# Model Training Automation Project

This is your last project for this semester! This one has three goals:
- To have you create a pipeline of Machine Learning for use in a real project, the one you could have done for the Hackaton (if it had been better set).
- Link blocks of knowledge you already have, and consolidate it.
- Make you able to create your own project, almost from A to Z.

This project is divided in 3 or 4 stages. Each stage will be graded. At the end of each stage, I will give you the solution of the stage so you can follow up on the next one.

## Stage 1: Create database

I give you two data sources :
* The [Movie Database API](https://developers.themoviedb.org/3/getting-started/introduction). Search for all the movies containing `cat`.
* The [IMDB Kaggle dataset](https://www.kaggle.com/PromptCloudHQ/imdb-data#IMDB-Movie-Data.csv). Keep only films that have the letters `cat` in their description (it does not have to be a single word, so `Catastrophe` should match)
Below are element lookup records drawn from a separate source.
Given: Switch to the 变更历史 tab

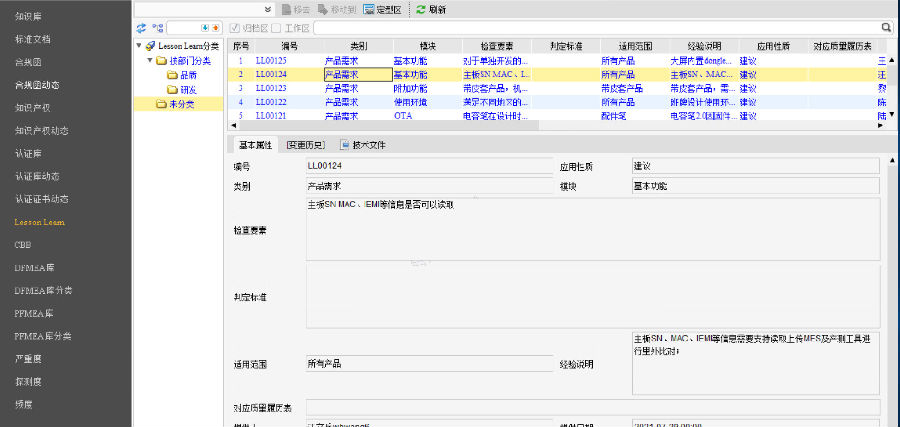Looking at the screenshot, I should click(x=305, y=145).
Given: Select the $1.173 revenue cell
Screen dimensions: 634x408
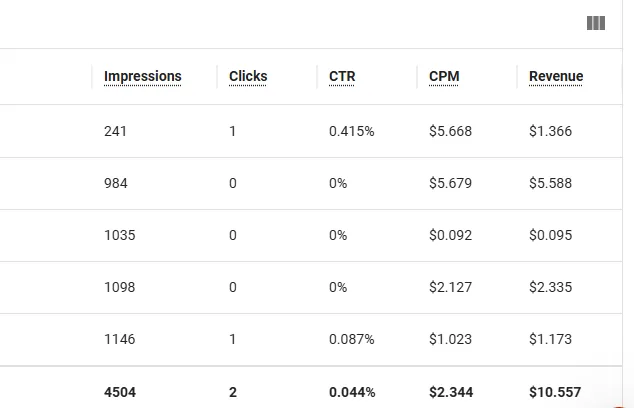Looking at the screenshot, I should [x=550, y=339].
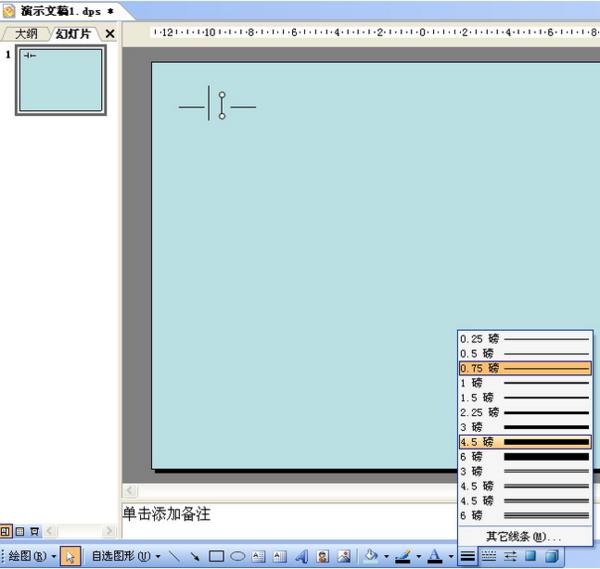Select the 6 磅 solid line weight

click(x=525, y=457)
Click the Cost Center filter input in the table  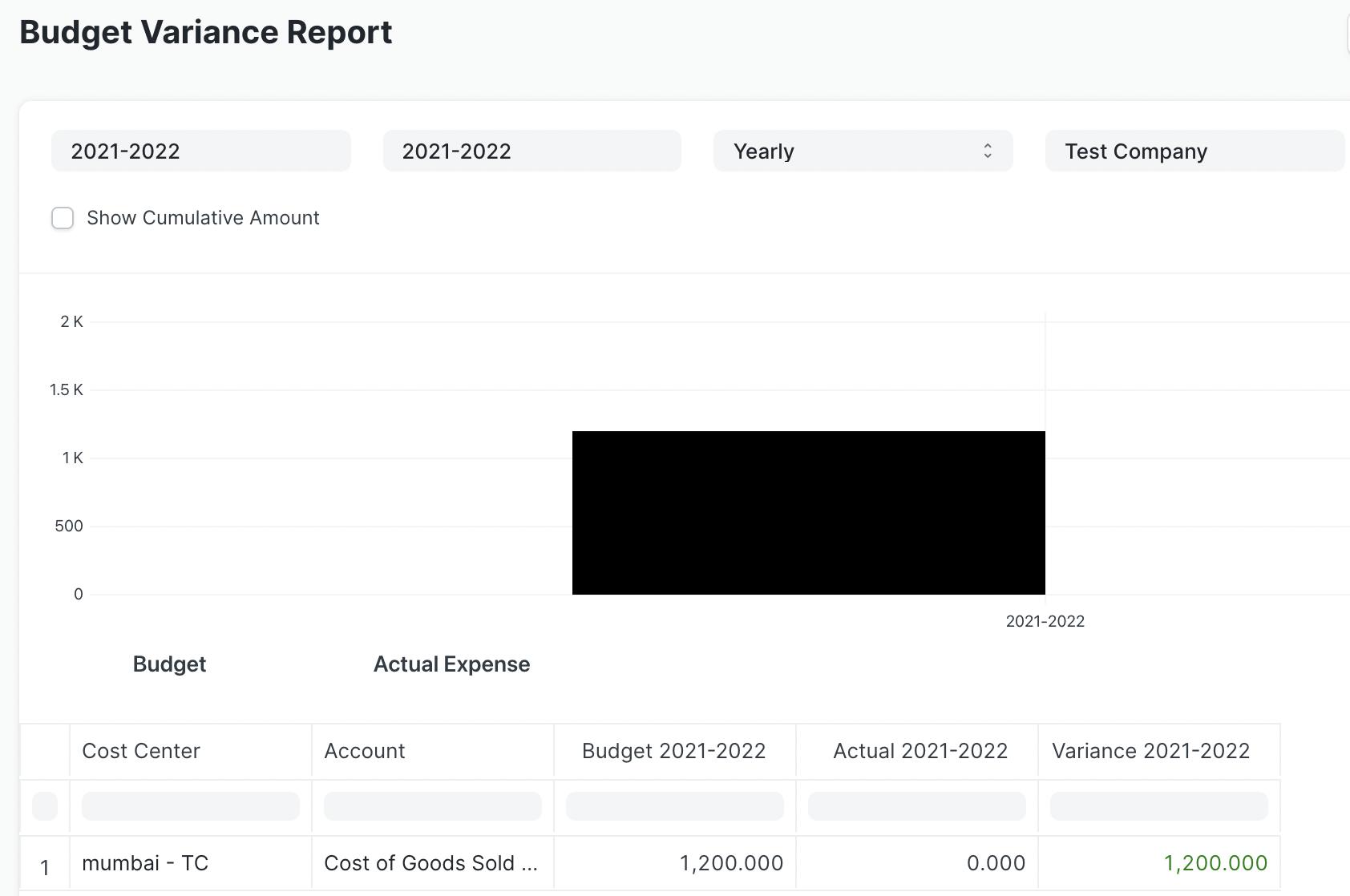click(190, 806)
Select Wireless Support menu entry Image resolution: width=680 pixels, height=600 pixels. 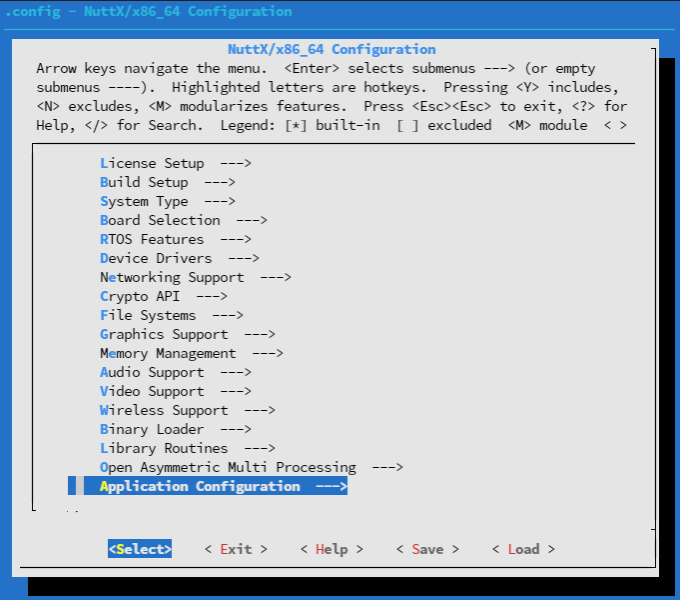pos(187,410)

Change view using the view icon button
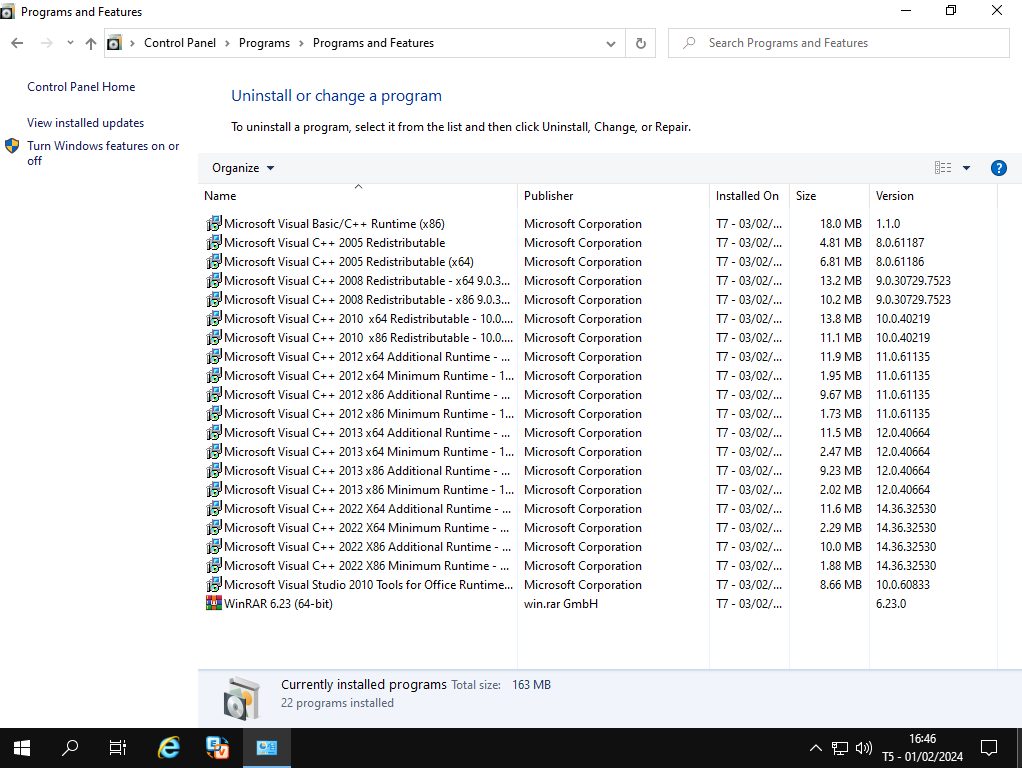click(x=942, y=168)
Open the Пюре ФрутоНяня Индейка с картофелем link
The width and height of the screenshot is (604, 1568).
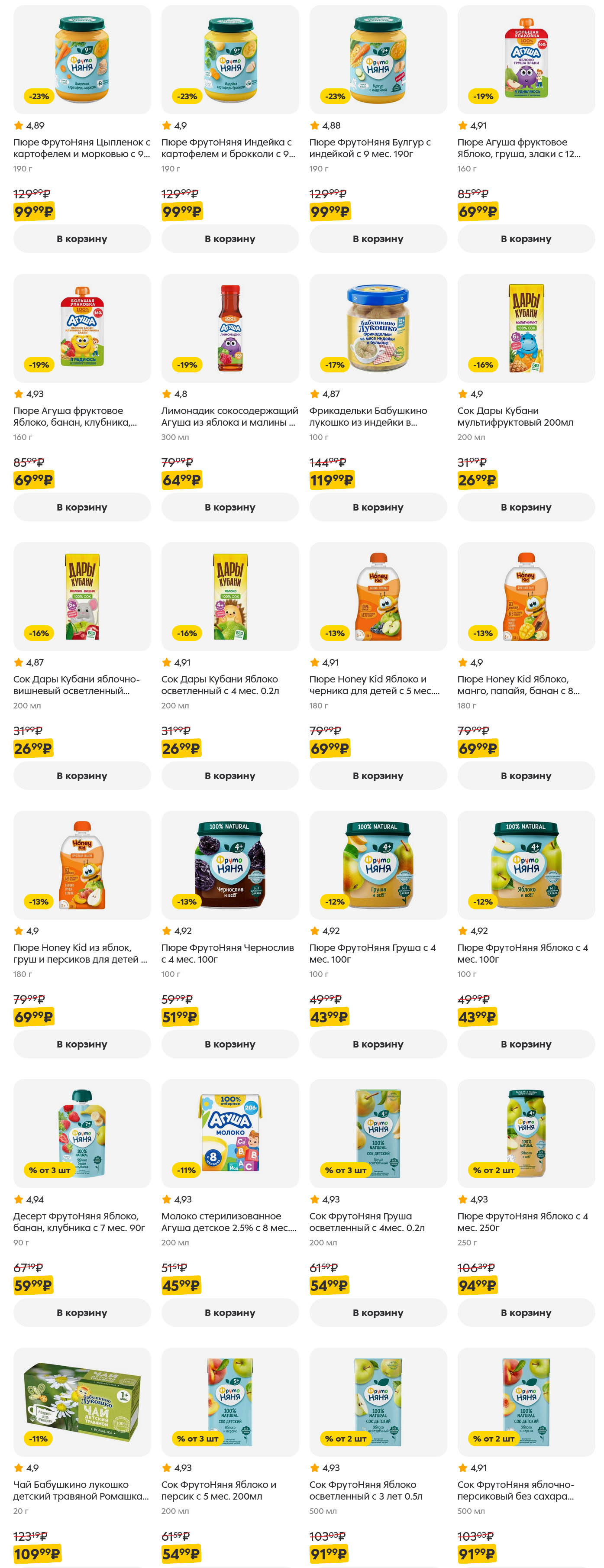tap(227, 148)
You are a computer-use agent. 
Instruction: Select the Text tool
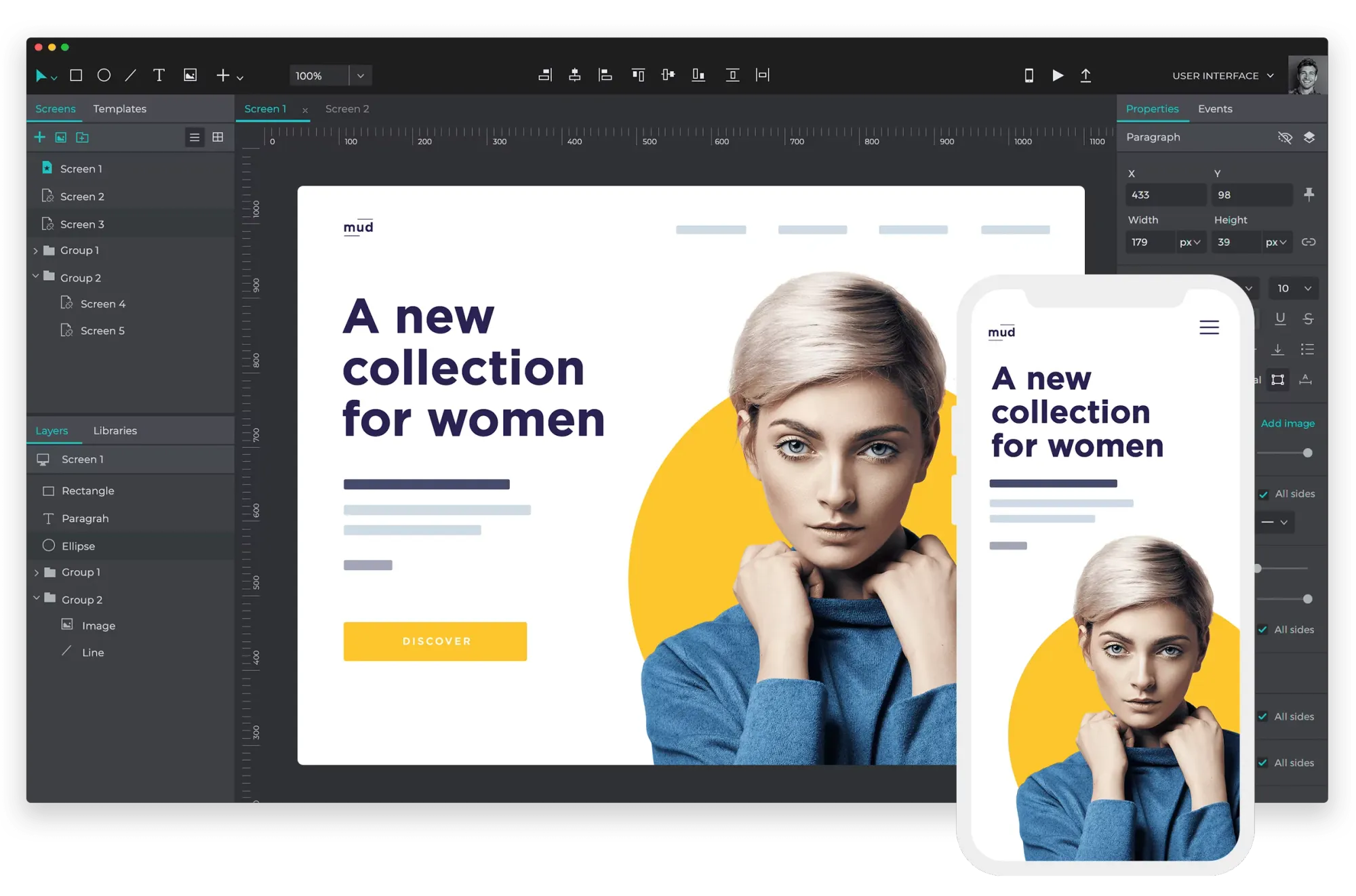(159, 75)
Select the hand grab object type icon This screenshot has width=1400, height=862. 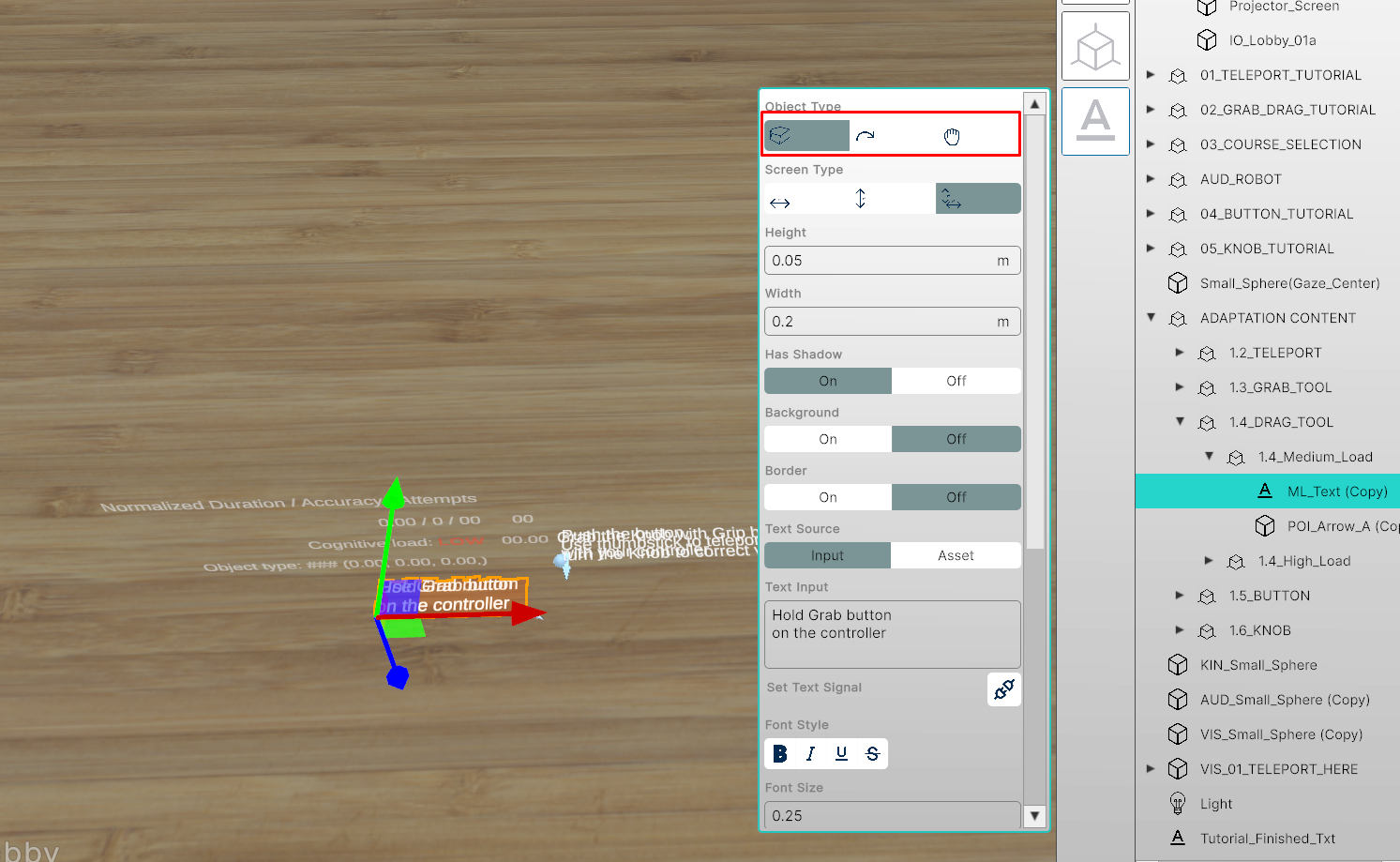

You read the data and transform it to be able to store it in a Database of your choice. 

A SQL db or Neo4J would be the easiest to set up, but I will totally approve the choice of Elastic Search or Hadoop. You can even use MongoDB if you'd like.

It's okay to have the same movie in both sources - keep all the infos, do not remove one of them.

Of course, you should process and store this data on your database fully in Python.

You can use a DataFrame to help you aggregate the data.

* **Take a screenshot** of your database results and send it alongside your code.

* **Deadline**: Tuesday, 5th of May, 23h42.


## Stage 2: Make training and prediction available on API

Read the data from your database.

Step 1. You have three functions to write:

1. `get_model()` will return a untrained scikit-learn model.
* The second one will use train this model for prediction, using database data.
* The third one will use the trained model to predict.

We don't care about the precision of the model for now, don't spend time thinking about it.

The model has to predict the movie's title based (at least) on its description/overview. (It can be a very bad prediction, just make sure you get a description/overview in input and return a movie title)

When you are done with those functions, you can start the next tasks:

Step 1. Create a Flask API with two endpoints:

1. The first one is `GET /model/train`. It will call the second function, that trains the model based on database data.
* The second one is `POST /model/predict`. It will take a sample of features as data, use the third function to predict the target and return the result.

* **Deadline**: Tuesday, 12th of May, 23h42.


## Stage 3: Make more available on API

Your model and datasets needs to live. How?

Add two endpoints to your Flask API:
* `POST /data` to add a new sample (features + target) to your training dataset.

This way, you should be able to run the Train endpoint and see your model update.

* `GET /model/train_test` to evaluate your model from `get_model()`.

This function have to:
1. Read the data
- Transform it into X and y
- Use train_test_split to get X_train, X_test, y_train y_test
- Train the model from `get_model()` on X_train, y_train
- Compare your predictions on X_test with y_test

This make you able to run `GET /model/train_test` after changing the content of `get_model()` function and evaluate the MAE evolution easily.

* **Deadline**: Tuesday, 19th of May, 23h42.


## Stage 4 (Bonus):

Optional stage, only if you feel like it. Select one of more of the upgrade you would like to do:

* Make your API RESTful.
* Improve the text treament so you have more features to predict movie's names.
* Improve your model to predict movie's names.


* **Deadline**: Tuesday, 26th of May, 23h42.


# Constraints

* Send your code in .ipynb or .py files, as you wish.
* **Take a screenshot** of your database results.
* Send your `.env` file.
* Send your work to my inbox laure.daumal@ext.devinci.fr
* Respect the deadline for each stage.